It’s a pragmatic ‘new start’: I’m a person who builds things, I don’t tear them down.
When things go wrong, as they will, I get the facts, face reality, create a new plan, then communicate and motivate. Progress is a series of incremental, adaptive steps within funding and resource envelopes that bring us ever-closer to success.
It’s under control and I can fix it when it veers.
But, from an outside perspective, it is a series of surprises and changes. Saying what I will do, then failing to do it for whatever reason, can result in loss of confidence rather than admiration for problem–solving and contingency planning.
It’s a major perceptual disconnect, and a problem that I’m just realizing needs a lot more attention for people who both professionally or personally have to be able to rely on believing what I tell them and live with what I say I can do.
And, failing to address it, people will feel stressed by the unreliability of the process, and some take abrupt steps to deal with the perceived chaos or decline.
Am I still true to myself, building worthwhile things with great people, or just postponing failure?
Am I letting my incremental process impact others needlessly, failing to take account of how my actions are perceived by them?
What is the proper expression of confidence, both explicit and implied, that keeps everyone ‘onboard’ with the ventures?

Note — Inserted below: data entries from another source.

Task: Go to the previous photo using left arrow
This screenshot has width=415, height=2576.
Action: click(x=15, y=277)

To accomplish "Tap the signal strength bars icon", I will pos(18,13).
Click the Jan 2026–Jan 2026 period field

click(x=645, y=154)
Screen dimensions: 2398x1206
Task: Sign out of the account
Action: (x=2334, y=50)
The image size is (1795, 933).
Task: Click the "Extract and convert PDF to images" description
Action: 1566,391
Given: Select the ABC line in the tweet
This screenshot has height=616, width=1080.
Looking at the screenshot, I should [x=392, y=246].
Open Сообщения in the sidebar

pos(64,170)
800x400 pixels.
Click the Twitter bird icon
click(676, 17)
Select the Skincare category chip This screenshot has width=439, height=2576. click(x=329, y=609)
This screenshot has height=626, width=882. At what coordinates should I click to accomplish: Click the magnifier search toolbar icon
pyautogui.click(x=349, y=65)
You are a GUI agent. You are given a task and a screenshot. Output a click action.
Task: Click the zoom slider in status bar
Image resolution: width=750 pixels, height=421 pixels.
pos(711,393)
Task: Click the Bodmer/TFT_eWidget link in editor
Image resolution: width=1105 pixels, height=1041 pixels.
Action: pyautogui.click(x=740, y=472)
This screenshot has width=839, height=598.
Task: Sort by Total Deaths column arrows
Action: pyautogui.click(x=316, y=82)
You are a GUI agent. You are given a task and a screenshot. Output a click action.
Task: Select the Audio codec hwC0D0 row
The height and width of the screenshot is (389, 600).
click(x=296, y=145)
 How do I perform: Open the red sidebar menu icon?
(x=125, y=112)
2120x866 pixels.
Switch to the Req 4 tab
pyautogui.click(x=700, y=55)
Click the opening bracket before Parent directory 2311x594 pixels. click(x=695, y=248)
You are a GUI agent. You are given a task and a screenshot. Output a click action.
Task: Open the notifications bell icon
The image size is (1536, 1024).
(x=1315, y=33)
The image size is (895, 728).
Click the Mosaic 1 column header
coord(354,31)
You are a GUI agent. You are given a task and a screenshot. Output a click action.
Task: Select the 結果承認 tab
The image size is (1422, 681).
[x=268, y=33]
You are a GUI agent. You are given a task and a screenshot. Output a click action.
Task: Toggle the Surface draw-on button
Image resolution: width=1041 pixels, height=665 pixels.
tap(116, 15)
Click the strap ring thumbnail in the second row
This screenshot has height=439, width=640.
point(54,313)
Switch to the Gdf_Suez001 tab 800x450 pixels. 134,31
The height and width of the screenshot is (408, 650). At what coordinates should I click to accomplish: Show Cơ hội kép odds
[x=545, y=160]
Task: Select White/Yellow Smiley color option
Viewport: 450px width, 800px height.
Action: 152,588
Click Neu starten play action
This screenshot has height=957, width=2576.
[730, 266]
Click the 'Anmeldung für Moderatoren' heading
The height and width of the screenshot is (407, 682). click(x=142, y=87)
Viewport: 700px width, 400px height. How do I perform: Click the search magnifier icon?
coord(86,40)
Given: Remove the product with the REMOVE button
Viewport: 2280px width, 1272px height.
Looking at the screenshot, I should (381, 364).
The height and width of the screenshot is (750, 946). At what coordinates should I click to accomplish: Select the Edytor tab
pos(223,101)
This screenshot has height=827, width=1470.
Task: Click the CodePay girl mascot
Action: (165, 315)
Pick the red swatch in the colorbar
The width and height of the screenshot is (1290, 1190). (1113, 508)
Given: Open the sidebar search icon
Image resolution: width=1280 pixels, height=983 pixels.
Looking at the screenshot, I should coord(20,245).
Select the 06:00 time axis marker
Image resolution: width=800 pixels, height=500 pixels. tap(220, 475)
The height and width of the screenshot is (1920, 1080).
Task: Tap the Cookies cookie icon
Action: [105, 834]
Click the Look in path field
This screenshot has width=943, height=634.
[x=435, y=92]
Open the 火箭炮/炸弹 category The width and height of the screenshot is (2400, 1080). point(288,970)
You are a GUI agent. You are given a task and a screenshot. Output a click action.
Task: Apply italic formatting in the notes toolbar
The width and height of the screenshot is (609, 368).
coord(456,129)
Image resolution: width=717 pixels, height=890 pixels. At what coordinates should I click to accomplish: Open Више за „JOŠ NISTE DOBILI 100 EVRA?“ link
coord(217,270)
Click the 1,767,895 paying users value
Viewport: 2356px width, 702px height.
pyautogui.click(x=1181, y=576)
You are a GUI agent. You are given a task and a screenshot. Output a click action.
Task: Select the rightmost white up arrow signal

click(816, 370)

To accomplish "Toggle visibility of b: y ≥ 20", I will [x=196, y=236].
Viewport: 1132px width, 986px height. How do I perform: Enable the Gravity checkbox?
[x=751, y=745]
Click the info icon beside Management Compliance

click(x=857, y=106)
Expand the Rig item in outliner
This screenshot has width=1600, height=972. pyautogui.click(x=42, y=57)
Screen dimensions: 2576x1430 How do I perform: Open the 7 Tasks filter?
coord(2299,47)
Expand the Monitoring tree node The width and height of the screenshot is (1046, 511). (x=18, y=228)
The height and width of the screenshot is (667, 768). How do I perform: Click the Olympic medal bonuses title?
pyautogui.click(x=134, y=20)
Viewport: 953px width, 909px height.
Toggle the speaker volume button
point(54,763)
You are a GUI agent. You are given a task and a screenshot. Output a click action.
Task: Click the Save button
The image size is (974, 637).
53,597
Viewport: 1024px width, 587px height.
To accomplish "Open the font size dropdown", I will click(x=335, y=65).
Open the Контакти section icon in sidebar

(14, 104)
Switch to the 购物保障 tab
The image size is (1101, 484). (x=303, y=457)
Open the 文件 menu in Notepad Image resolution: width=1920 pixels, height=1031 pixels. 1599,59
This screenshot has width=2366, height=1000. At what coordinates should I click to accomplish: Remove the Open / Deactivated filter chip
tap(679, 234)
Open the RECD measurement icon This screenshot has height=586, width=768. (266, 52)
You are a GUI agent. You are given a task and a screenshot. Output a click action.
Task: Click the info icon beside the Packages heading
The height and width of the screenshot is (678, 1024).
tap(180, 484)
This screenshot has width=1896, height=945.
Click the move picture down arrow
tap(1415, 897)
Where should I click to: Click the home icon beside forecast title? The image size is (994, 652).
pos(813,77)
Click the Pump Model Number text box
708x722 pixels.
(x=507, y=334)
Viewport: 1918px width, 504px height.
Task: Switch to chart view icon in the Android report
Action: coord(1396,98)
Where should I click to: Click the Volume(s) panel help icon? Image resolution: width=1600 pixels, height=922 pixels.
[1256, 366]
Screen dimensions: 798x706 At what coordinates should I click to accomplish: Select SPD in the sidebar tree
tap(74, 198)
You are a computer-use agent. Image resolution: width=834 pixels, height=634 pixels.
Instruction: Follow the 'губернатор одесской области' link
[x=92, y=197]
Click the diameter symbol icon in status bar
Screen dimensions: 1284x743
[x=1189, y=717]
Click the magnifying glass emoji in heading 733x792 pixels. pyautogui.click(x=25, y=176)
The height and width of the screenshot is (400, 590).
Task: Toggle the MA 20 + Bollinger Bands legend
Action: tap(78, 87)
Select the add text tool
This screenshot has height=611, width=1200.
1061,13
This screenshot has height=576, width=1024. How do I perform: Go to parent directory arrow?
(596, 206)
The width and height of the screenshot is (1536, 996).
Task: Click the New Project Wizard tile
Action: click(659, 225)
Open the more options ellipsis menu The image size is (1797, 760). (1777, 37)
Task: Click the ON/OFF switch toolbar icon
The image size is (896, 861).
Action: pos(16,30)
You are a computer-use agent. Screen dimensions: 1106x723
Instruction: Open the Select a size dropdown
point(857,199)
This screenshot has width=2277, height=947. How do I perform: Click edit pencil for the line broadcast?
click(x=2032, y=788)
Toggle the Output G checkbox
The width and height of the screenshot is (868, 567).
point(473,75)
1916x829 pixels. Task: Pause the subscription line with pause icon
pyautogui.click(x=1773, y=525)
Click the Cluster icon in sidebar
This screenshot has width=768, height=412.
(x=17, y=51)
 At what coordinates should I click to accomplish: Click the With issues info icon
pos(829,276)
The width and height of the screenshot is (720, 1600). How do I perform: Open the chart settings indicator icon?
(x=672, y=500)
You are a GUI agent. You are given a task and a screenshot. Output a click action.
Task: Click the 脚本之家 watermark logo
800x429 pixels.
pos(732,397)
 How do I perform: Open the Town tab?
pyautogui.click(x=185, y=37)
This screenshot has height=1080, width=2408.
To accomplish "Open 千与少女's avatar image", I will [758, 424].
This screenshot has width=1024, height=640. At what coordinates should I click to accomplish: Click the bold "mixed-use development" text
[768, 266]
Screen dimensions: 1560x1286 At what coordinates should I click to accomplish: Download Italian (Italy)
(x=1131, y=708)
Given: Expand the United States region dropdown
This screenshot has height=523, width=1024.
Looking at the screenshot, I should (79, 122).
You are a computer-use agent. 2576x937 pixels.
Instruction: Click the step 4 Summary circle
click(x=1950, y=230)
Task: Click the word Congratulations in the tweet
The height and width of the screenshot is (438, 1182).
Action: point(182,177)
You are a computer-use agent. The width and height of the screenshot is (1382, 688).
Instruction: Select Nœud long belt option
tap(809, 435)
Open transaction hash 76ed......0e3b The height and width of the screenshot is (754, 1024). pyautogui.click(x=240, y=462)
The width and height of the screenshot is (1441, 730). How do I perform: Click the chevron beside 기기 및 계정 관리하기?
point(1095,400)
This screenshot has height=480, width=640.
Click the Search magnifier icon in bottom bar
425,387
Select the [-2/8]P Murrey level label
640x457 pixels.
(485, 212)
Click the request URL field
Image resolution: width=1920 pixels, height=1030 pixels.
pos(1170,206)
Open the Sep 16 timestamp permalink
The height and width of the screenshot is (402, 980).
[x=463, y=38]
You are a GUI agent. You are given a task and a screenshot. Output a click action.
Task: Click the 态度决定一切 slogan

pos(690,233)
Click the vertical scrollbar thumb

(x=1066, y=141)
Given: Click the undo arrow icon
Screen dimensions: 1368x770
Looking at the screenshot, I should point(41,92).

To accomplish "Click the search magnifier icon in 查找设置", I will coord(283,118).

Am I still respecting the balans en grens that lead to and underlie a healthy life and fulfilled relationships?
Am I becoming a happier, more confident and grounded person again after the summer’s crash?
There’s such a lot of potential and opportunity in what I do, and I still believe that there’s a lot around on hand to enjoy and even more on offer ahead if I keep the energy and resilience to see it though to success.
But I understand that many, maybe most, don’t see it that way. And, I admit, it’s all still an incremental, adaptive work-in-progress that can feel distant and uncertain.
As extends, probably, to me.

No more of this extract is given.